SUPPLIED RECORDS
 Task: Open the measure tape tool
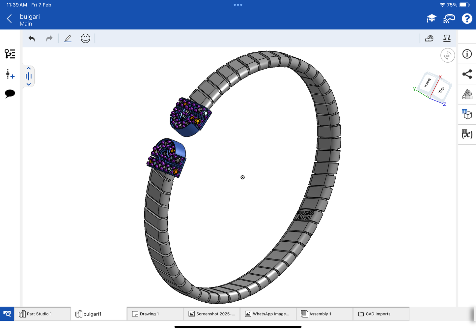click(x=429, y=39)
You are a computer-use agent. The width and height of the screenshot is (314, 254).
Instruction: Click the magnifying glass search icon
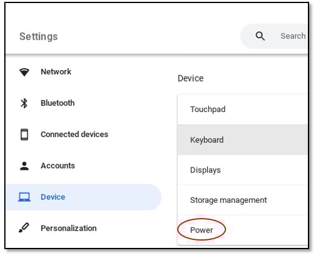pyautogui.click(x=260, y=36)
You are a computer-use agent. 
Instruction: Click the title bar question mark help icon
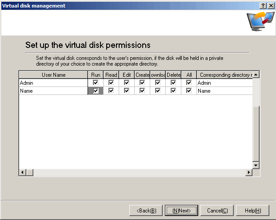tap(263, 5)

YOUR ASSIGNMENT
Omit the images; transcribe the listing verbatim.

SOLVED PROBLEM
 Task: Open the measure tape tool
click(x=429, y=39)
You are a computer-use agent. The width and height of the screenshot is (314, 254).
Instruction: Click the magnifying glass search icon
pyautogui.click(x=260, y=36)
You are a computer-use agent. 
Instruction: Click the title bar question mark help icon
tap(263, 5)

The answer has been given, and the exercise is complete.